Между тем Невидимая Рука Рынка кратко и популярно объяснила, что нужно сделать, чтобы с университетом стало все хорошо: уволить всех преподавателей, которые любят преподавать и отчислить всех студентов, которые любят учиться. «А кому именно от этого будет лучше?» – уточнил Гроф, до которого доходило медленнее, чем до других. «Нам всем», – ответила Невидимая Рука Рынка, и все находящиеся в комнате ей тут же поверили.
Бенджамин Фах
А Семен между тем подружился со своим напарником и тезкой – старшим инженером Семен Семеновичем Горбуньковым. Тот постоянно пил на рабочем месте, а потом что-то эмоционально ему рассказывал, не смущаясь тем, что за такое поведение в корпорации вообще-то могут уволить. Семен Семеновичу почему-то все сходило с рук. Так было и в этот раз.
– Представляешь, – оживленно жестикулируя, почти кричал Горбуньков, – что творится в городе N?
– Город N – это какой именно? – спокойно поинтересовался Семен.
– Как будто и не понимаешь! Где у нас сейчас революционная ситуация?
– Прямо-таки и революционная? – усмехнулся молодой инженер.
– Ну да. Когда одни не хотят, а другие не могут…
– Тогда им проще договориться: хуже, когда одни хотят, а другие не могут или когда одни могут, а другие не хотят.

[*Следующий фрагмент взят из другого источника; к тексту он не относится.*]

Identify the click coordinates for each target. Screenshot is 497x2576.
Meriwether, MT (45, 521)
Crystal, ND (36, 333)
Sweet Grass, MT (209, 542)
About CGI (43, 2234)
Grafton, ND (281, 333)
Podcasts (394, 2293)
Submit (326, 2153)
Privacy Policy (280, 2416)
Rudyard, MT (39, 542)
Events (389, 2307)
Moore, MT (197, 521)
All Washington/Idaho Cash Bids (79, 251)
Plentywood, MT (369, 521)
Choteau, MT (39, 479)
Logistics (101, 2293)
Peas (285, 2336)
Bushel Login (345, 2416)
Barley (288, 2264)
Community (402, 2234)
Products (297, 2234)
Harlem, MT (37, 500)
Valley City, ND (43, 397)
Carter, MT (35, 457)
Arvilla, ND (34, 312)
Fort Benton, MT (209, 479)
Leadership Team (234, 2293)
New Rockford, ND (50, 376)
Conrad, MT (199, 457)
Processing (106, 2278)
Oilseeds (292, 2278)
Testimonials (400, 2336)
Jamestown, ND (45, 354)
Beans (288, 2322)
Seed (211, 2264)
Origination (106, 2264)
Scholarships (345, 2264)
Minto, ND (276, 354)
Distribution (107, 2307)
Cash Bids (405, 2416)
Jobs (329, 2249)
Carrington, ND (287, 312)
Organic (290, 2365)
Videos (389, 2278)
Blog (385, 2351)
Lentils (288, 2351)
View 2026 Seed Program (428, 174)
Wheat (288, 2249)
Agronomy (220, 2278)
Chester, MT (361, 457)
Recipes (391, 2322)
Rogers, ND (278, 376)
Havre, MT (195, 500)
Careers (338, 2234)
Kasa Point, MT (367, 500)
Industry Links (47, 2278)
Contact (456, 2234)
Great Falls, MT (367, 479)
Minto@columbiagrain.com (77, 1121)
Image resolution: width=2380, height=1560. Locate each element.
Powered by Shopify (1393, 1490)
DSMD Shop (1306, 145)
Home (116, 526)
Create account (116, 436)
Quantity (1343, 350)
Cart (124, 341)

– Еще инженер называется! – укоризненно посмотрел на Семена его старший товарищ.
– И справка есть, – невозмутимо подтвердил тот.
– Но ты хоть в курсе, что там произошло?
– Ну, расскажи.
А произошло в городе N следующее. Местный пьяница Боря Ëлкин, по прозвищу Бенджамин Фах, которого в народе звали «черный», потому что убеждения запрещали ему мыться, попал в обезьянник за пьяный дебош в центре города, когда он по своей инициативе подошел к полицейскому и ударил его. Удар был не очень сильный, и полицейский даже думал про то, чтобы потом спустить все на тормозах, но в обезьянник Борю отвез. И надо же было такому произойти, что задержанный утром умер из-за того, что ему не дали опохмелиться.
Либеральная оппозиция тут же подняла огромный шум, выведя на улицу тысячи друзей невинно пострадавшего. Друзей они определили следующим образом: каждый, кто согласился выйти на улицу за три пузырька боярышника, тем самым автоматически подтверждал, что он друг Бори.
Многие из них были с плакатами, на которых крупными буквами значилось: «Я МЫ ФАХ». Таким давали по пять пузырьков боярышника, потому что нести плакаты тоже непросто, это дополнительные усилия, забирающие значительное количество жизненной энергии и в силу этого требующие определенной подпитки.
Профессор местного университета, член партии «Тыковка» господин Зубков давал интервью, в которых объяснял, что «черным» Бориса называли не потому, что он не мылся. Просто был вот такой термин в XIV-XVII веках на Руси «черные люди» или «чернь». Государевых тягловых крестьян так называли. И Борис, который жизнью своей нес тяготы жизни, в которые государство поставило народ Российский, показывал свою ментальную, даже онтологическую причастность к жизни черного люда средневековой Руси.
– А тягость его жизни заключалась в том, что столько выпить сколько он – это за гранью физических возможностей человека? И ему государство, в лице его законных представителей алкоголь в рот вливало? – поинтересовался Семен с ехидной усмешкой.
– Государство жизнь такую создало, при которой не пить невозможно! – убежденно сказал Горбуньков, который вряд ли пил намного меньше умершего.